12/8 Feel – Der Groove der Balladen

Eine rhythmische Besonderheit entsteht bei vollständig ausgespielten Achteltriolen (also 3 Triolenachtel auf einen Pulsschlag) in einem langsamen bis sehr langsamen Tempo (100 bpm und weniger). Es scheint so, als seien die fröhlich swingenden und hüpfenden Achtel des Swing- und Shuffle-Mikrotimings förmlich zu Boden gefallen. Sie werden als 12/8-tel Takte notiert und  bilden einen erdigen, rollenden Groove.

So wundert es nicht, dass die im 12/8-tel Gefühl gespielten Grooves in Soul-Balladen und im langsamen Blues zu hören sind. Es gibt unzählige Klassiker des Blues und Soul, die mit dem „Triolen-Rollen“ durchgehend grooven. Gute Beispiele dafür sind „These Arms Of Mine“ und „I Love You More Than Words Can Say“ von Otis Redding sowie die Ballade „For Sentimental Reasons“ von Sam Cooke.

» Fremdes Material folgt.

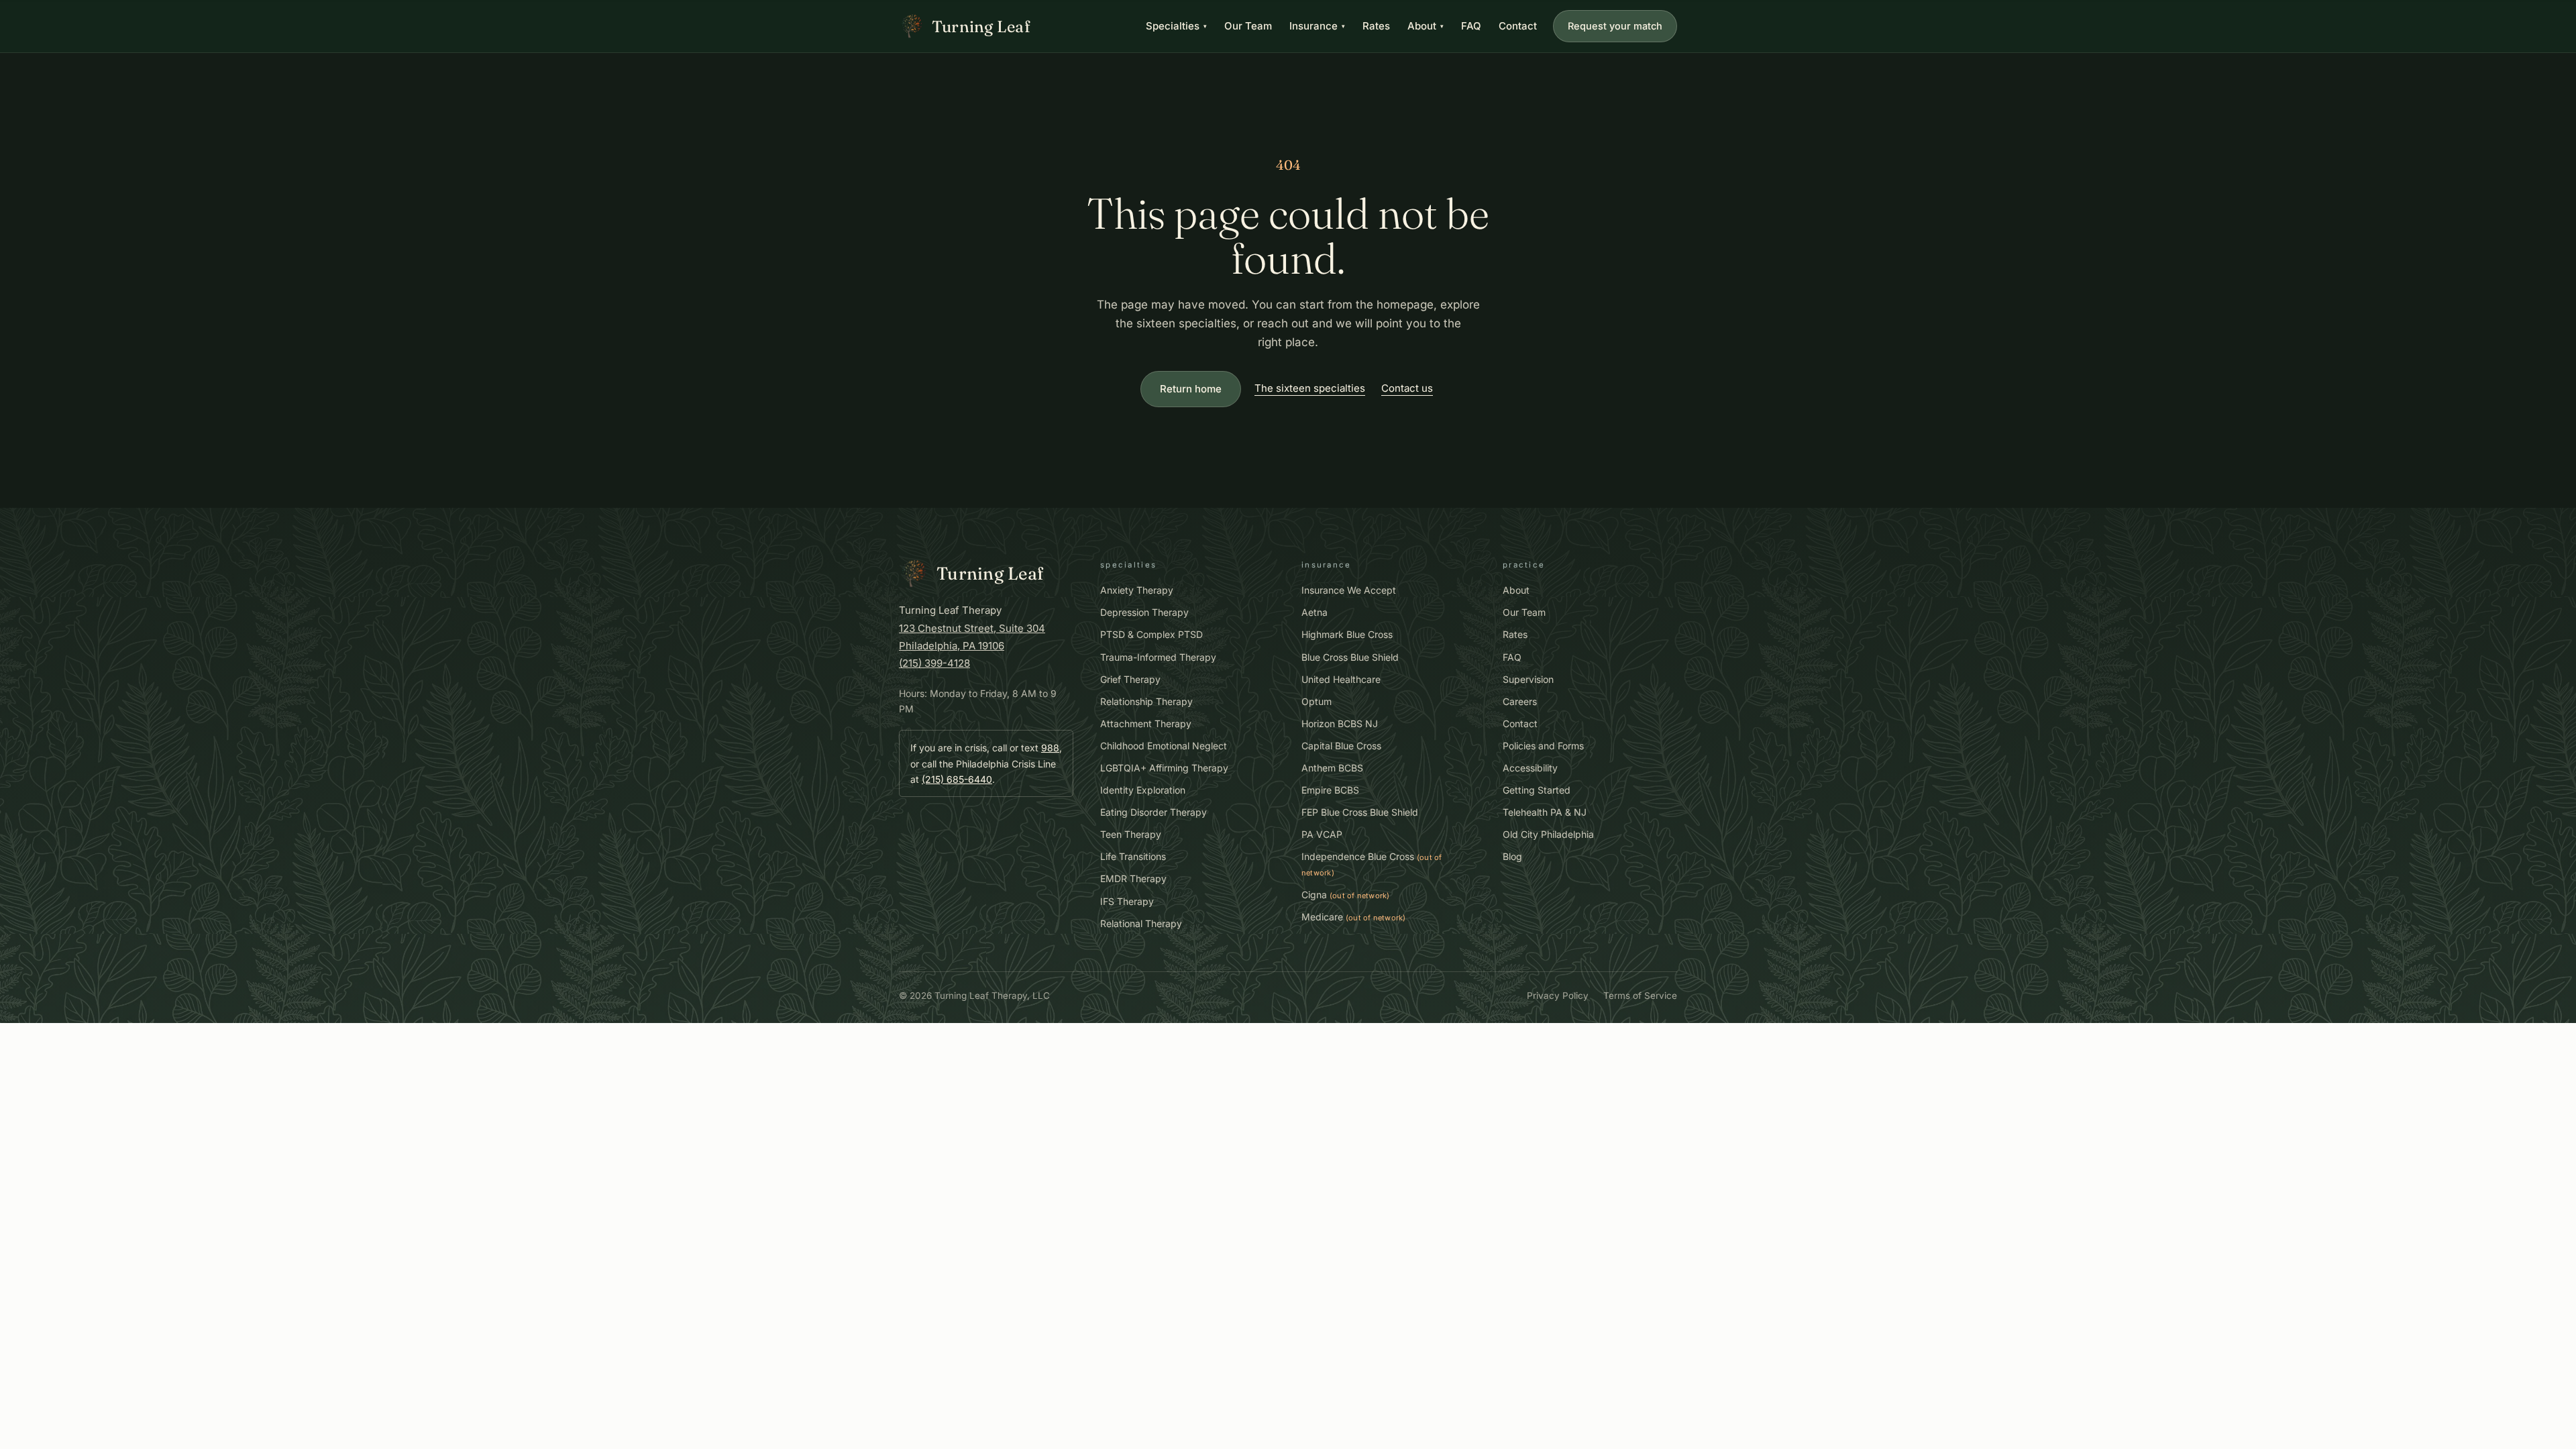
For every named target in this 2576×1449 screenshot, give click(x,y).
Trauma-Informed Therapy (1158, 657)
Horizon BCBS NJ (1339, 723)
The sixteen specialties (1309, 388)
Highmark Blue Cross (1347, 634)
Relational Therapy (1141, 923)
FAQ (1471, 25)
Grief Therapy (1130, 679)
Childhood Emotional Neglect (1163, 745)
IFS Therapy (1127, 901)
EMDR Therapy (1133, 878)
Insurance (1317, 25)
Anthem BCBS (1332, 767)
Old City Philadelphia (1548, 834)
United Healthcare (1341, 679)
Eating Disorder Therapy (1153, 812)
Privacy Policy (1558, 995)
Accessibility (1530, 767)
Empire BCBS (1330, 790)
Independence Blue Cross (1371, 864)
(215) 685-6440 (957, 779)
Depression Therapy (1144, 612)
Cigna (1345, 894)
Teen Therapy (1130, 834)
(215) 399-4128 (934, 663)
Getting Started (1536, 790)
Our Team (1248, 25)
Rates (1376, 25)
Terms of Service (1640, 995)
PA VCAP (1321, 834)
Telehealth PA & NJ (1545, 812)
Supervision (1528, 679)
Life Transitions (1133, 856)
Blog (1512, 856)
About (1425, 25)
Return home (1191, 388)
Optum (1316, 701)
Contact (1518, 25)
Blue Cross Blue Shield (1350, 657)
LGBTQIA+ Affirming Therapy (1164, 767)
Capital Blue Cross (1341, 745)
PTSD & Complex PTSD (1151, 634)
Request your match (1615, 26)
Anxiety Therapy (1136, 590)
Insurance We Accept (1348, 590)
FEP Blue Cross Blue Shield (1359, 812)
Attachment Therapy (1145, 723)
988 (1050, 747)
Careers (1520, 701)
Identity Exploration (1142, 790)
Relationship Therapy (1146, 701)
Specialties (1176, 25)
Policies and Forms (1543, 745)
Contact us (1407, 388)
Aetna (1314, 612)
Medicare (1353, 916)
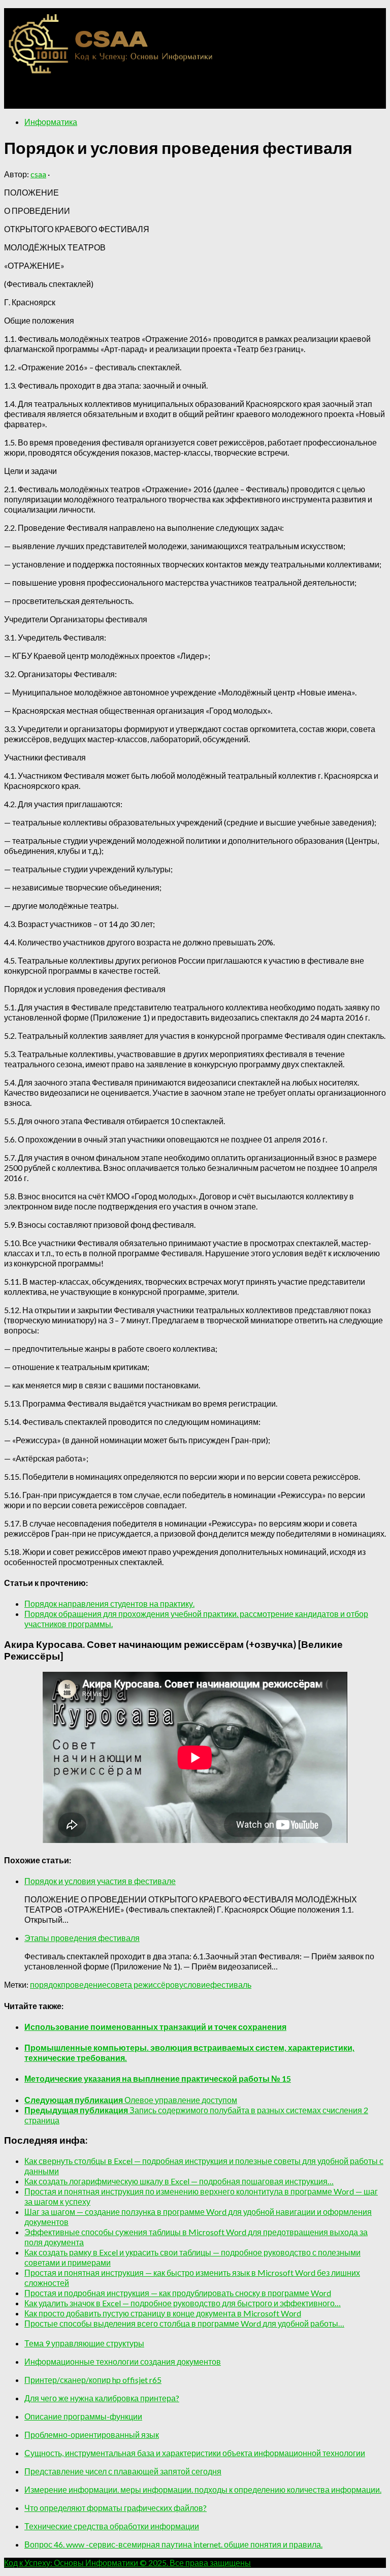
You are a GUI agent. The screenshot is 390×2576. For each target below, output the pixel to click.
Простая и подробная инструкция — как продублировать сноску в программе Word (177, 2293)
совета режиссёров (143, 1984)
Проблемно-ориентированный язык (91, 2434)
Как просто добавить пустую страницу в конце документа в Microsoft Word (162, 2313)
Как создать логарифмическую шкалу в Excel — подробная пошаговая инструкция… (179, 2181)
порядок (45, 1984)
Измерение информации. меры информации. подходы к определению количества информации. (202, 2489)
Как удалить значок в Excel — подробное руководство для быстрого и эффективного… (182, 2303)
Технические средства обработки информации (111, 2526)
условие (194, 1984)
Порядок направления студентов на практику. (109, 1603)
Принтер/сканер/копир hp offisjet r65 (92, 2379)
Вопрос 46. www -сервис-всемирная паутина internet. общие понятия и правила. (173, 2544)
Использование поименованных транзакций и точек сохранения (155, 2026)
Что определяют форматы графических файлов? (115, 2508)
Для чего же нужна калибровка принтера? (101, 2398)
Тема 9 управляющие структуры (84, 2343)
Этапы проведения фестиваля (82, 1938)
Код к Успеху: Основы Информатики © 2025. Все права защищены (127, 2562)
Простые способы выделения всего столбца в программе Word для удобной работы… (184, 2323)
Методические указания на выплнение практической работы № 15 (157, 2078)
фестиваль (230, 1984)
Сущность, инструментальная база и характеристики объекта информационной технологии (194, 2453)
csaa (38, 174)
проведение (84, 1984)
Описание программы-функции (83, 2416)
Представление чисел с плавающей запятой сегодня (122, 2471)
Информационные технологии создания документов (122, 2361)
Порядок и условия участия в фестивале (100, 1881)
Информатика (50, 121)
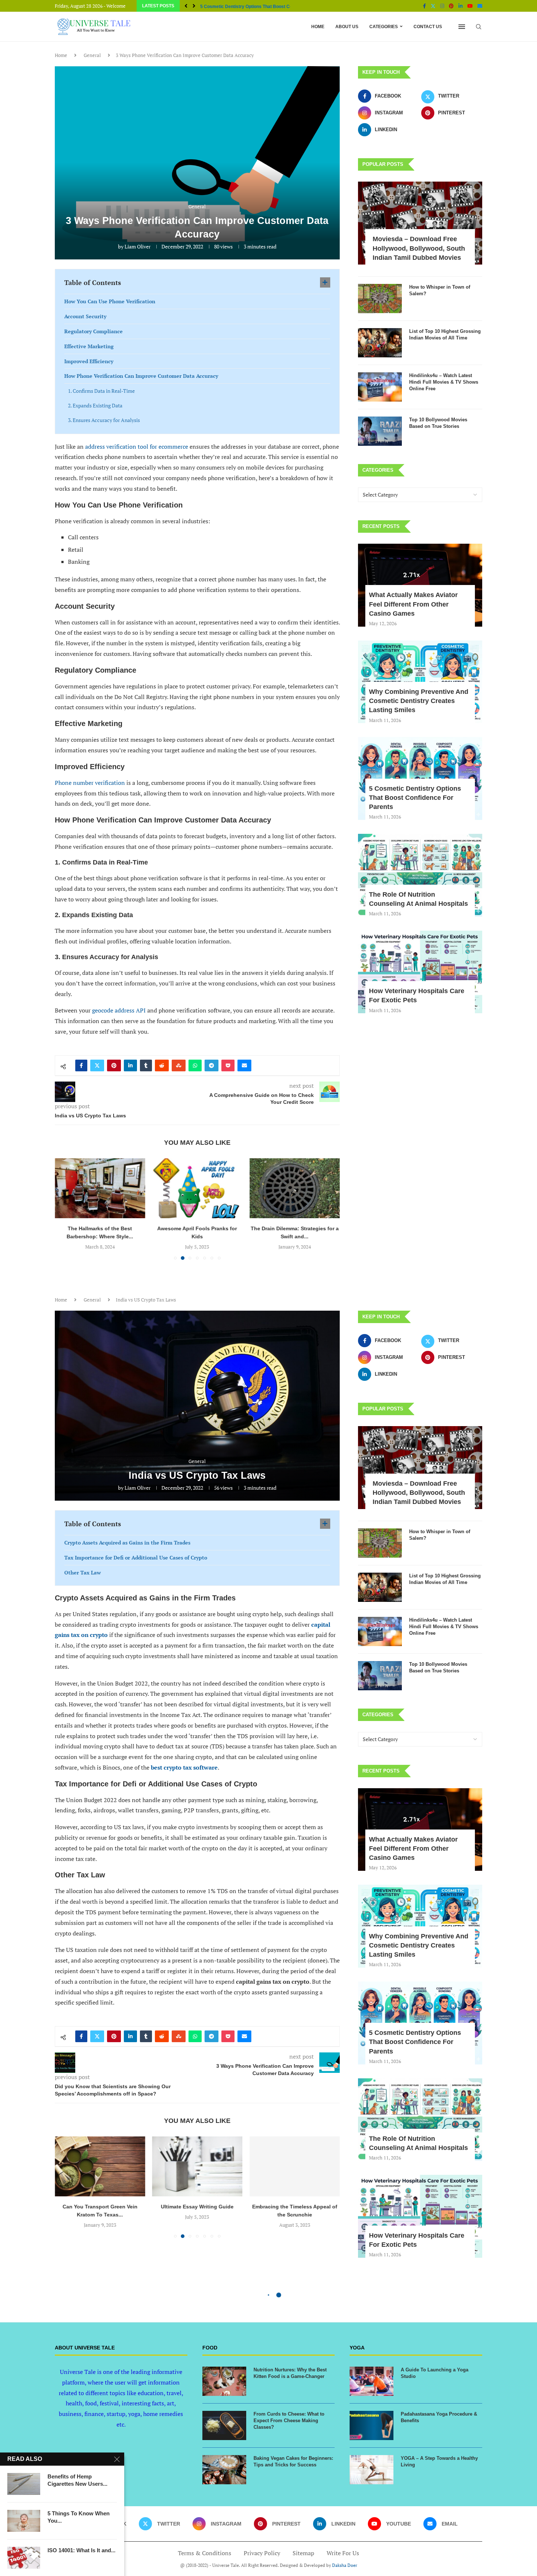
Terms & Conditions (204, 2553)
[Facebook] (424, 6)
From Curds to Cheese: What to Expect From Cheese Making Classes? (289, 2420)
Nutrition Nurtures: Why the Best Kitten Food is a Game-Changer (290, 2373)
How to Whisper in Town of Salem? (439, 290)
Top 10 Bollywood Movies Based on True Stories (438, 423)
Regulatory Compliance (93, 331)
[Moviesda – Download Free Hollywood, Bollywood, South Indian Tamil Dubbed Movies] (420, 223)
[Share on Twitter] (97, 1065)
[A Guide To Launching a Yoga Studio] (371, 2381)
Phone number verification (90, 783)
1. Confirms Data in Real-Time (101, 390)
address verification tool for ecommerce (136, 446)
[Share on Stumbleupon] (179, 1065)
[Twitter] (433, 6)
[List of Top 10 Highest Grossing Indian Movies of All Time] (380, 342)
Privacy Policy (262, 2553)
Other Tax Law (82, 1572)
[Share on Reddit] (162, 1065)
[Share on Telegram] (211, 1065)
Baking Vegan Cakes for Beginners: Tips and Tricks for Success (293, 2461)
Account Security (85, 316)
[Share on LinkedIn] (130, 1065)
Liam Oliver (138, 246)
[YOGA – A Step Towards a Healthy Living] (371, 2469)
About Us (346, 26)
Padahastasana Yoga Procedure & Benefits (439, 2417)
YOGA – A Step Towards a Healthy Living (439, 2461)
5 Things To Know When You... (78, 2517)
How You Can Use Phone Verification (109, 301)
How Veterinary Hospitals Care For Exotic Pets (416, 995)
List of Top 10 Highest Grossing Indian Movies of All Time (445, 334)
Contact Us (428, 26)
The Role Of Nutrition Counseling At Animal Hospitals (255, 6)
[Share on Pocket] (228, 1065)
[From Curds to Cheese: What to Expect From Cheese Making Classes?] (224, 2425)
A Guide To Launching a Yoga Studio (434, 2373)
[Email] (479, 6)
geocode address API (119, 1010)
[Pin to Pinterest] (114, 1065)
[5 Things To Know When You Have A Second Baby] (23, 2521)
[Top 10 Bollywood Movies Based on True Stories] (380, 431)
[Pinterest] (451, 6)
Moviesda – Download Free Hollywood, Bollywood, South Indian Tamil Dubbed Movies (419, 248)
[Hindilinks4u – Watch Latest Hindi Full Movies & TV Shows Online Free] (380, 387)
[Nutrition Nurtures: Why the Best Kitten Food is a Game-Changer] (224, 2381)
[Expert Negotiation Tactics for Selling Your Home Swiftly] (295, 1188)
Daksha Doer (344, 2565)
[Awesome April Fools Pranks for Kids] (100, 1188)
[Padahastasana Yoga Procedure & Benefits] (371, 2425)
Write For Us (343, 2553)
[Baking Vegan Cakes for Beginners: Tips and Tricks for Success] (224, 2469)
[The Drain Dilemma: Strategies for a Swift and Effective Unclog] (197, 1188)
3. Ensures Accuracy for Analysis (104, 420)
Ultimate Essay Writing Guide (197, 2207)
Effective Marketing (89, 346)
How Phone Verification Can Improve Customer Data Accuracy (141, 375)
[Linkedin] (460, 6)
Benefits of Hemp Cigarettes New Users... (77, 2480)
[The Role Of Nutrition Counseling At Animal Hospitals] (420, 875)
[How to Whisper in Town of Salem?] (380, 298)
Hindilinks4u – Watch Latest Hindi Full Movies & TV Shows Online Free (443, 382)
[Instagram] (442, 6)
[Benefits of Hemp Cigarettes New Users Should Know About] (23, 2484)
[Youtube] (470, 6)
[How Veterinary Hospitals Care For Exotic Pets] (420, 972)
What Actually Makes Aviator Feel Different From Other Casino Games (413, 604)
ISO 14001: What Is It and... (81, 2550)
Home (317, 26)
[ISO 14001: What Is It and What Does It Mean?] (23, 2558)
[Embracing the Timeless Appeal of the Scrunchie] (295, 2166)
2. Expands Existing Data (95, 405)
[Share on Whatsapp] (195, 1065)
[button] (186, 6)
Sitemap (303, 2553)
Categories (383, 26)
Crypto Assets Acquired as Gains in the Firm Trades (127, 1542)
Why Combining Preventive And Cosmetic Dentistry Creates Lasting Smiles (418, 701)
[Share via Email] (244, 1065)
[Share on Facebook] (81, 1065)
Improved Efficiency (88, 361)
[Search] (478, 26)
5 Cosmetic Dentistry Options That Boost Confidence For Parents (415, 797)
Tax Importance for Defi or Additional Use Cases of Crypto (135, 1557)
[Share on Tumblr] (146, 1065)
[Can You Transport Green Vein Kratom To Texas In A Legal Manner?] (100, 2166)
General (92, 55)
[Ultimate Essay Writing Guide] (197, 2166)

12/8-tel Feel mit getretener Hi-Hat

Eine Variante zu der in der Grafik abgebildeten Spielweise: Hi Hat („getreten“) und Ride Becken spielen die Achteltriolen synchron

Variationen durch 16-tel Mikrotiming

Etwas bewegter wird das „12/8-tel Rollen“ wenn ihm ein 16-tel Microtiming, je nach Geschmack, auf einigen Zählzeiten hinzugefügt wird.

In diesem Beispiel teilen sich die Achtel im Pulsschlag 3 und 7 auf dem jeweils zweiten Triolenachtel in zwei 16-tel Schläge.

Hier kannst Du eine 12/8-tel Figur mit 16-tel Unterteilungen der Ride Becken Anschläge auf der Basis der oben gezeigte Notation anhören.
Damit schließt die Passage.